***** Data in this exercise

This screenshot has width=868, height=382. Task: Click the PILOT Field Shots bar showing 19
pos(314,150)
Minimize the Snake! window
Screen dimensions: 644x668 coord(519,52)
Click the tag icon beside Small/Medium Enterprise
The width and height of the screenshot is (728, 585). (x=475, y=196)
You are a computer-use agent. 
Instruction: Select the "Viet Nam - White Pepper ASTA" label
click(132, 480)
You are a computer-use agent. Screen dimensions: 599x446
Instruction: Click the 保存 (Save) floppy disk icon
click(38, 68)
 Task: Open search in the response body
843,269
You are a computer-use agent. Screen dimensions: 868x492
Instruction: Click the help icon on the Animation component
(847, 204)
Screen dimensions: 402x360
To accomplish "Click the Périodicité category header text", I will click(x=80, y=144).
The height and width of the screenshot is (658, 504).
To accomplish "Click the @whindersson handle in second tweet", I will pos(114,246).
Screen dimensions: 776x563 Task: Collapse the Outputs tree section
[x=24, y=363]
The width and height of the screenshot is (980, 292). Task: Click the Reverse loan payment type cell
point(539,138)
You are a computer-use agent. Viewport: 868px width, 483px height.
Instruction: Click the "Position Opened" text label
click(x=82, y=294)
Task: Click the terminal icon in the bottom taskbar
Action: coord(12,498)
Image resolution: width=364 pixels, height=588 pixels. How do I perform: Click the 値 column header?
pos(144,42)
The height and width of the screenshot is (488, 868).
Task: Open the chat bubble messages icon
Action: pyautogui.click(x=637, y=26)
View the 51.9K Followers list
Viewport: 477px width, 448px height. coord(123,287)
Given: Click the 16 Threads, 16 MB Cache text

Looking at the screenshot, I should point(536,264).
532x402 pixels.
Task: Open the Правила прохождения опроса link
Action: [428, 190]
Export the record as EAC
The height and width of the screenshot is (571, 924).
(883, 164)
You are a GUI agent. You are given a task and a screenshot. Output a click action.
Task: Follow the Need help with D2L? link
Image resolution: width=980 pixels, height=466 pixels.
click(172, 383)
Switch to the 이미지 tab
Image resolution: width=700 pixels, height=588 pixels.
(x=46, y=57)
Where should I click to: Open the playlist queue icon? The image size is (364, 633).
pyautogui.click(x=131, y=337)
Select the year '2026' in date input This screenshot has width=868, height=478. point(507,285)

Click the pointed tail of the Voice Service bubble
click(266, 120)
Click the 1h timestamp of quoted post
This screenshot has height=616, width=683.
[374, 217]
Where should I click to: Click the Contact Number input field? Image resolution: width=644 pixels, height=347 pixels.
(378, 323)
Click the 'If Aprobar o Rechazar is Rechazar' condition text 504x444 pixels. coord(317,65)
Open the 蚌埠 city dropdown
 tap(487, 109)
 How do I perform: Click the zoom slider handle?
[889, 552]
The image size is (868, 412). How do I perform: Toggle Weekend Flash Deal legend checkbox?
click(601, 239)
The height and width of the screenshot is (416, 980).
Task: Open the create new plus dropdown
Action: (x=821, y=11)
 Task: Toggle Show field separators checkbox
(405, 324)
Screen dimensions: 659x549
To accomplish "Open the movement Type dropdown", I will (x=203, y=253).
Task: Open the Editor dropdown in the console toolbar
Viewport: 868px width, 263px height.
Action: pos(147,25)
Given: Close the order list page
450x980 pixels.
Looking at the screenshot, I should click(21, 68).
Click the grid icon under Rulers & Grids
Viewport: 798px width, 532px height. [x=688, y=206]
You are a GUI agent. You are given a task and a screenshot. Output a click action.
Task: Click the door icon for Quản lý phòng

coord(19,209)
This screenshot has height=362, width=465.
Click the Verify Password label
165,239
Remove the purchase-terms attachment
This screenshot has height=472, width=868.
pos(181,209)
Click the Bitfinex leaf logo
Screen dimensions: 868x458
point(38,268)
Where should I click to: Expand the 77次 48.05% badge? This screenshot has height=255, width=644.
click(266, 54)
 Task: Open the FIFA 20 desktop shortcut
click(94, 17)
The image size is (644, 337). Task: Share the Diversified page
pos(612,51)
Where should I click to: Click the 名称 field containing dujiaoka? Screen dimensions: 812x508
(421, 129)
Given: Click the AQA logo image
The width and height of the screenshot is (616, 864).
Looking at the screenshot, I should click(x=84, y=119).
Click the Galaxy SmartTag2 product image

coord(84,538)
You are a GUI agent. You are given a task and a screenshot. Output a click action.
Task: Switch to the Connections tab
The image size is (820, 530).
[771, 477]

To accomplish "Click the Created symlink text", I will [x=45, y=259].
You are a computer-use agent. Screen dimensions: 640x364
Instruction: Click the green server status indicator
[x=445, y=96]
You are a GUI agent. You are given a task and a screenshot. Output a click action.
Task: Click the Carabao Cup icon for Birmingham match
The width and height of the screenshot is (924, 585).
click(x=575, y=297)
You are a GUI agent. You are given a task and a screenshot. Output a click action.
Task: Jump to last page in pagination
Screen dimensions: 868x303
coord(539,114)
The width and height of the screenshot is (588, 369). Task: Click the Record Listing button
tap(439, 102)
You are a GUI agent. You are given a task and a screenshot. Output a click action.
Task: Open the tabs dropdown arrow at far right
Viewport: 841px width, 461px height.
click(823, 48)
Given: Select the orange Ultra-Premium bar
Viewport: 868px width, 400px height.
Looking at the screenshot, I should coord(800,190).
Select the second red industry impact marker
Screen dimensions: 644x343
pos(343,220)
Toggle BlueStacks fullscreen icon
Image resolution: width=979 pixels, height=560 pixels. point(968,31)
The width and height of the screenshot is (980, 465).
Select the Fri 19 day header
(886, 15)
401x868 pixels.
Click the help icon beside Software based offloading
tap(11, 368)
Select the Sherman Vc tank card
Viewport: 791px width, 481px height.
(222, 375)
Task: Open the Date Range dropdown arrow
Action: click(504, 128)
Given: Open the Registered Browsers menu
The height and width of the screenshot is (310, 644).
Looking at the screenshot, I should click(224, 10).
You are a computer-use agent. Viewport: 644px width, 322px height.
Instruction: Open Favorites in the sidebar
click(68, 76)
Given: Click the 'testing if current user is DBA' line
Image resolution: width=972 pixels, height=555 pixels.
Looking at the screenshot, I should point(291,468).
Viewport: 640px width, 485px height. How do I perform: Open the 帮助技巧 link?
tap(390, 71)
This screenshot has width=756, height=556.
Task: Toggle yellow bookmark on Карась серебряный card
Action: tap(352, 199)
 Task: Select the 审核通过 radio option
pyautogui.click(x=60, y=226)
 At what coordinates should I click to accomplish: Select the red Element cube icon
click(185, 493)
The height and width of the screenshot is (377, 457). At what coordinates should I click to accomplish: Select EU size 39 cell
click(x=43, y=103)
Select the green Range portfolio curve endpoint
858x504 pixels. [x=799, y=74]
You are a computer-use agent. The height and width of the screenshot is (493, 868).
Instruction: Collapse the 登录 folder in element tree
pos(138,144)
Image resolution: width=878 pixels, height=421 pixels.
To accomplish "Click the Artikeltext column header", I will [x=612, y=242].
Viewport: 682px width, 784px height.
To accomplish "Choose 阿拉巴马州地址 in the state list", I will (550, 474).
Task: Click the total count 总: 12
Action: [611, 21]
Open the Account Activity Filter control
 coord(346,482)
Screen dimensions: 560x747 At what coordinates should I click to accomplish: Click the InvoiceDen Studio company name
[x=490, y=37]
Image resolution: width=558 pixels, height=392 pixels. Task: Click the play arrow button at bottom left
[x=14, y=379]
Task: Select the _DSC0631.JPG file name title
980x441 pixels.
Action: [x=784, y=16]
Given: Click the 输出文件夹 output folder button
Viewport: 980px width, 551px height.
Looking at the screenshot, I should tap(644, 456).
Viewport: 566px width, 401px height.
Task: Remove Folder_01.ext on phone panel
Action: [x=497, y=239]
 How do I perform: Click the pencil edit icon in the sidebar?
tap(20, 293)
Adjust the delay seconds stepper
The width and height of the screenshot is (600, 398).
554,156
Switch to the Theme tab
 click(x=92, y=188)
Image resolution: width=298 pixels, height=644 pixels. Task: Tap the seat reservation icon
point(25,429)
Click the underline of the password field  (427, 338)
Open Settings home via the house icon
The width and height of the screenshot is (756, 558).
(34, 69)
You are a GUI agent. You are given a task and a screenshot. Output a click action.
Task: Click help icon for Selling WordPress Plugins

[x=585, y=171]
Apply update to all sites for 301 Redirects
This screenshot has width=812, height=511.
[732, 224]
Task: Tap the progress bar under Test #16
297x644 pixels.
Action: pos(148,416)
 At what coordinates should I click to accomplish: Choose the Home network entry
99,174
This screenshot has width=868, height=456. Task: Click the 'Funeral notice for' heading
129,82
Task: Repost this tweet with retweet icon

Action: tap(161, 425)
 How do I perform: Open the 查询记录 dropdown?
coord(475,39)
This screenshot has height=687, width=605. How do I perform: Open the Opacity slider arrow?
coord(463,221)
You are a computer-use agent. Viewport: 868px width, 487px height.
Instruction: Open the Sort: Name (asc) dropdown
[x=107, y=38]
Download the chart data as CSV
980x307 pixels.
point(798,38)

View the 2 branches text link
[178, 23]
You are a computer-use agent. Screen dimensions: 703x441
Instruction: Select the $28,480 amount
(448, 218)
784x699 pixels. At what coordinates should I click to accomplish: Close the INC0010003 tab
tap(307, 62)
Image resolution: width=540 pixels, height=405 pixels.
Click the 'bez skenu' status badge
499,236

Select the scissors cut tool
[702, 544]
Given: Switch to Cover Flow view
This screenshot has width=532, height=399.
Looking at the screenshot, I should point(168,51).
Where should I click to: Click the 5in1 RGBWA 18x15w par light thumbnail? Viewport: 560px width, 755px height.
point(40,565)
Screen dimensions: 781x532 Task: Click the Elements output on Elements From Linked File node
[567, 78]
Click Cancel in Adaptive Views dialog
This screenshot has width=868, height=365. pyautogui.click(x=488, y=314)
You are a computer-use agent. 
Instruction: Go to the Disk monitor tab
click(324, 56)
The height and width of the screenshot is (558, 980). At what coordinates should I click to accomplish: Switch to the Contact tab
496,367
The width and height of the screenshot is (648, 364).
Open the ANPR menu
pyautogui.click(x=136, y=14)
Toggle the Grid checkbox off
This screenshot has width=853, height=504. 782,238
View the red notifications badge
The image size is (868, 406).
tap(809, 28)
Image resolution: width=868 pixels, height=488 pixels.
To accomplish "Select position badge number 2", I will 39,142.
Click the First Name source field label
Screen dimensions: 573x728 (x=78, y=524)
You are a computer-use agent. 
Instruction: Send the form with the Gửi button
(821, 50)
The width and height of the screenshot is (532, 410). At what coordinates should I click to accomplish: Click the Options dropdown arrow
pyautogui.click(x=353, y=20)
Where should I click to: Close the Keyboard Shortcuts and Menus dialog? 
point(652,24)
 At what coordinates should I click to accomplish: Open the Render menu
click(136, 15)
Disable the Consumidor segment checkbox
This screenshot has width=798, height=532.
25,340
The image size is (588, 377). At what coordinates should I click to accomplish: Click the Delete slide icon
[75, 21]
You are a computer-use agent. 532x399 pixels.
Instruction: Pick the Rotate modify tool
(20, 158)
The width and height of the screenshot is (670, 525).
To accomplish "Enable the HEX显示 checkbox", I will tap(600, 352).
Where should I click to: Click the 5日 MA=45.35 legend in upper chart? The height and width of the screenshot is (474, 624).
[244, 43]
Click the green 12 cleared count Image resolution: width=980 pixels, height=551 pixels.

**********

## Exercise
Go through the records above and copy every line with the word "computer".

## Response
You are a computer-use agent. 
You are a computer-use agent. Screen dimensions: 599x446
You are a computer-use agent. Screen dimensions: 868x492
You are a computer-use agent. Viewport: 868px width, 483px height.
You are a computer-use agent. Screen dimensions: 640x364
You are a computer-use agent. Viewport: 644px width, 322px height.
You are a computer-use agent. The height and width of the screenshot is (493, 868).
You are a computer-use agent. Viewport: 868px width, 487px height.
You are a computer-use agent. Screen dimensions: 703x441
You are a computer-use agent. 
You are a computer-use agent. 
You are a computer-use agent. 532x399 pixels.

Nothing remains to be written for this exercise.